There were 306 households, of which 36.9% had children under the age of 18 living with them, 50.7% were married couples living together, 9.5% had a female householder with no husband present, 5.9% had a male householder with no wife present, and 34.0% were non-families. 28.4% of all households were made up of individuals, and 8.5% had someone living alone who was 65 years of age or older. The average household size was 2.48 and the average family size was 3.00.

The median age in the city was 36.4 years. 28.2% of residents were under the age of 18; 6% were between the ages of 18 and 24; 29.7% were from 25 to 44; 28% were from 45 to 64; and 8% were 65 years of age or older. The gender makeup of the city was 52.6% male and 47.4% female.

===2000 census===
As of the census of 2000, there were 792 people, 292 households, and 212 families residing in the city. The population density was 975.8 PD/sqmi. There were 299 housing units at an average density of 368.4 /mi2. The racial makeup of the city was 98.48% White, 0.25% Native American, 0.38% Asian, 0.63% from other races, and 0.25% from two or more races. Hispanic or Latino of any race were 1.01% of the population.

There were 292 households, out of which 38.4% had children under the age of 18 living with them, 58.9% were married couples living together, 9.6% had a female householder with no husband present, and 27.1% were non-families. 21.6% of all households were made up of individuals, and 9.9% had someone living alone who was 65 years of age or older. The average household size was 2.71 and the average family size was 3.17.

In the city, the population was spread out, with 29.8% under the age of 18, 9.3% from 18 to 24, 32.4% from 25 to 44, 19.7% from 45 to 64, and 8.7% who were 65 years of age or older. The median age was 32 years. For every 100 females, there were 95.1 males. For every 100 females age 18 and over, there were 101.4 males.

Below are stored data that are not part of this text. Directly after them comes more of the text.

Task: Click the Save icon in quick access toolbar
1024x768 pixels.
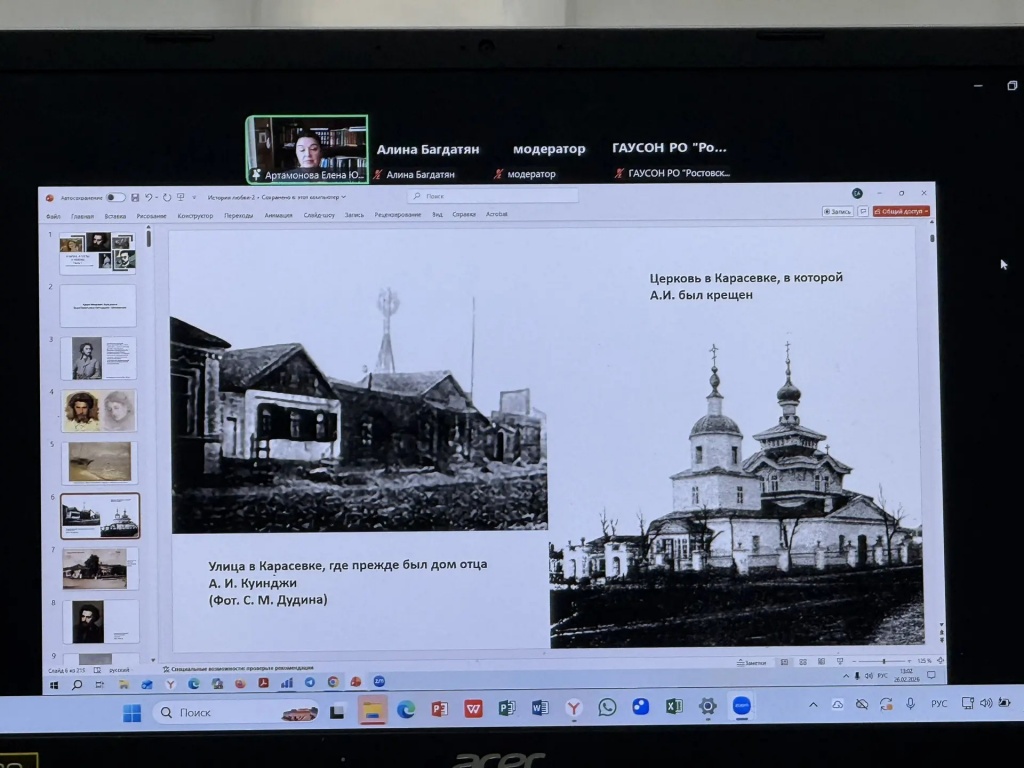Action: 135,197
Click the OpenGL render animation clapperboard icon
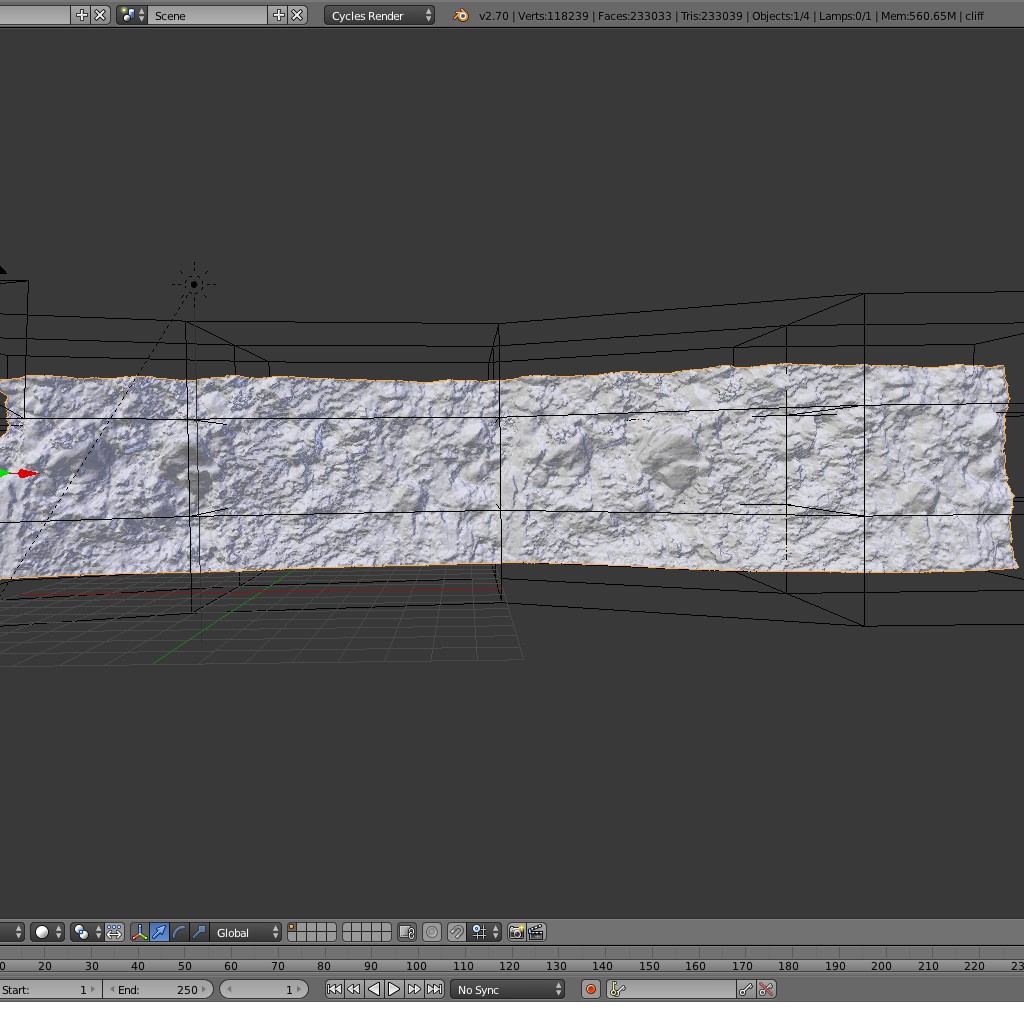 click(534, 932)
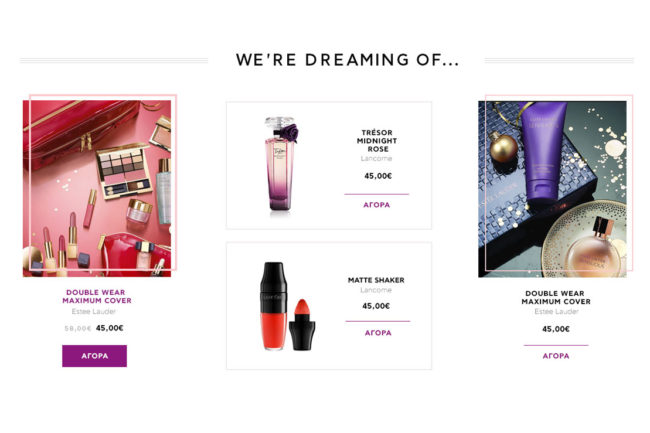The height and width of the screenshot is (433, 650).
Task: Click Lancome brand under Matte Shaker
Action: pos(376,290)
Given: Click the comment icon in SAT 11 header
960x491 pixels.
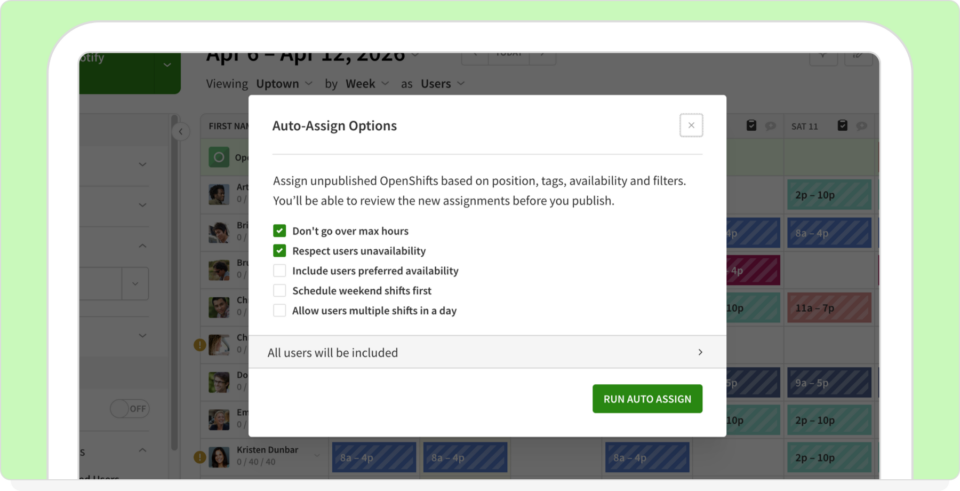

The median income for a household in the city was $45,089, and the median income for a family was $49,167. Males had a median income of $28,839 versus $21,000 for females. The per capita income for the city was $16,507. About 4.3% of families and 7.0% of the population were below the poverty line, including 9.2% of those under age 18 and 4.2% of those age 65 or over.

==Education==
Valley Springs Public Schools have been a part of the Brandon Valley School District since the Brandon School District and Valley Springs District consolidated with 12 other rural/common school districts in 1962. The city is home to the Valley Springs Elementary School. The school ceased operation following the 2023-2024 school year due to declining enrollment numbers. As of November 2025, there are no current plans for the building.